After the Ponsot sale was called off, the origin of Kurniawan's wine was increasingly questioned. Bill Koch filed a lawsuit against him in 2009, alleging Kurniawan knowingly sold fake bottles to him and other collectors, both at auction and privately. He also defaulted on a $10 million loan from the auction house Acker, Merrall & Condit, where he sold much of his wine, including the withdrawn Ponsot sale. In February 2012, Spectrum Wine Auctions had to withdraw several lots of wine, worth an estimated $785,000, from an auction in London when allegations emerged that they were consigned by Kurniawan through a second party.

==Arrest==
On the morning of 8 March 2012, the FBI arrested Kurniawan at his home in Arcadia, California. When agents searched his house, they found inexpensive Napa wines with notes indicating they would be passed off as older vintages of Bordeaux, corks, stamps, labels, and other tools involved in counterfeiting wine. He was indicted on several counts of mail fraud and wire fraud in New York on 9 March. Later investigations indicated that Kurniawan was purchasing inexpensive, though old, Burgundy wines and re-labeling them with prestigious producer names and vintages.

==Prosecution==
Kurniawan's indictment was updated on 8 April 2013, consolidating the fraud charges, and adding two new charges—one for selling a faked jeroboam of Château Mouton-Rothschild 1945 in 2006 for $48,259 ($ in dollars) and one for selling six bottles of Domaine Georges Roumier Bonnes Mares 1923 at a 2006 auction for $95,000 ($ in dollars). Domaine Georges Roumier did not produce wine prior to 1924, according to lead prosecutor Jason Hernandez, ergo the 1923 bottles must be fakes.

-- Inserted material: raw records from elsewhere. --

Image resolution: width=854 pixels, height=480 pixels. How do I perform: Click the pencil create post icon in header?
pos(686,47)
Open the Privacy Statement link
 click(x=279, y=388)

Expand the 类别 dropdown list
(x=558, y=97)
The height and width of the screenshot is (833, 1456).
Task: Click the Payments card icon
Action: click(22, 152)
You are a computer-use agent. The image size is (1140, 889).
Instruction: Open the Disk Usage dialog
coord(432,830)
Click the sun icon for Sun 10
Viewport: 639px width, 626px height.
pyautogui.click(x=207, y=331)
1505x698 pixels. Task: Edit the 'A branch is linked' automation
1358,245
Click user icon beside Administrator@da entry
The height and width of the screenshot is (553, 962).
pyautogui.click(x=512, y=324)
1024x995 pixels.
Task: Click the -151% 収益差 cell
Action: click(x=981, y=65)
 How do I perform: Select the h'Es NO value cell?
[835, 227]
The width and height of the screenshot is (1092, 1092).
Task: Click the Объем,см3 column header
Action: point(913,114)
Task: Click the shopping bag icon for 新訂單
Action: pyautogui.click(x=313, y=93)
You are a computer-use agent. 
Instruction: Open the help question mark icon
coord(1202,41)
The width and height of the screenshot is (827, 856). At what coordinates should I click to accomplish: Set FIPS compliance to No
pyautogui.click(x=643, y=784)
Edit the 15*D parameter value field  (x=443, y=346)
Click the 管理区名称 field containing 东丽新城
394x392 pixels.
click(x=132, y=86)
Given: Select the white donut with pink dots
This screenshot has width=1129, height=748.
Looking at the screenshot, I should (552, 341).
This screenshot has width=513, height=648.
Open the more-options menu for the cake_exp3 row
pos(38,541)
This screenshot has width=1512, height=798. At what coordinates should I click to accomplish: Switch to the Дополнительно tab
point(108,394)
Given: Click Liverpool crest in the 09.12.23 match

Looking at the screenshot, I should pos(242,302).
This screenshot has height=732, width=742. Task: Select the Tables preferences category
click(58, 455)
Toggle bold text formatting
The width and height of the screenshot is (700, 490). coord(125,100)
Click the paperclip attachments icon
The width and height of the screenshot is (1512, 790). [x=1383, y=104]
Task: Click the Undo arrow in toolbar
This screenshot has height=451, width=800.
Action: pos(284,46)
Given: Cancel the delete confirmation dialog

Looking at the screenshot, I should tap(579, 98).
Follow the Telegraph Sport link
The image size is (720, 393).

The initial court date for the criminal hearing was set for 9 September. Due to the court date conflicting with the harvest period for wine grapes in the Northern hemisphere, on 6 May 2013, the judge decided to allow three witnesses (Aubert de Villaine of Domaine de la Romanée-Conti, Christophe Roumier of Domaine Georges Roumier, and Laurent Ponsot of Domaine Ponsot) to testify before trial on videotape, as they would be unavailable to appear in Manhattan at that time.

Kurniawan's trial began on 9 December 2013, and concluded on 18 December 2013, when the jury found him guilty. On August 7, 2014; he was sentenced to 10 years in federal prison.

==Imprisonment==
Kurniawan, Federal Bureau of Prisons #62470-112, was incarcerated at CI Reeves I & II Correctional Facility in Pecos, Texas. He was released on 7 November 2020. He was then handed over to the custody of Immigration and Customs Enforcement for deportation to Indonesia. He had been living in the United States illegally since 2003, and under the terms of his sentence he was to be deported upon his release. He was formally deported on April 8, 2021; he returned to Indonesia the next day.

==Victims and aftermath==
Victims of Kurniawan's fraud include Bill Koch, who sued Kurniawan in 2009 alleging he sold fake bottles at auction and in private sales—specifically, a 1947 Pétrus, 1945 Comte Georges de Vogüé Musigny Cuvée Vieilles Vignes and two bottles of 1934 Domaine de la Romanée-Conti that were sold at the first of Kurniawan's two auctions in 2006. Koch and Kurniawan settled out of court in July 2014 for $3 million in damages, and Kurniawan should be completely debriefed regarding his knowledge of counterfeiting in the wine industry. Acker, Merrall, & Condit was still owed, as of February 2012, almost $3.5 million from their loans to Kurniawan. In January 2015, the contents of Kurniawan's personal wine collection was examined for non-fake wines that could be sold to help repay his victims. The authentic wines in his collection were sold for $1.5 million.

After imprisonment, Rudy Kurniawan was deported to Indonesia. As of 2023, Kurniawan has been counterfeiting wines as a party trick at exclusive dinners in Singapore so that his creations can be compared to the originals as well as be sold as cheaper legitimate blends rather than forgeries. On multiple occasions, most of the guests preferred the fakes.

==Film==
The 2016 documentary film Sour Grapes directed by Jerry Rothwell and Reuben Atlas retells the events in Kurniawan's wine fraud. The film states that as many as 10,000 counterfeit bottles created by Kurniawan may still be in private collections.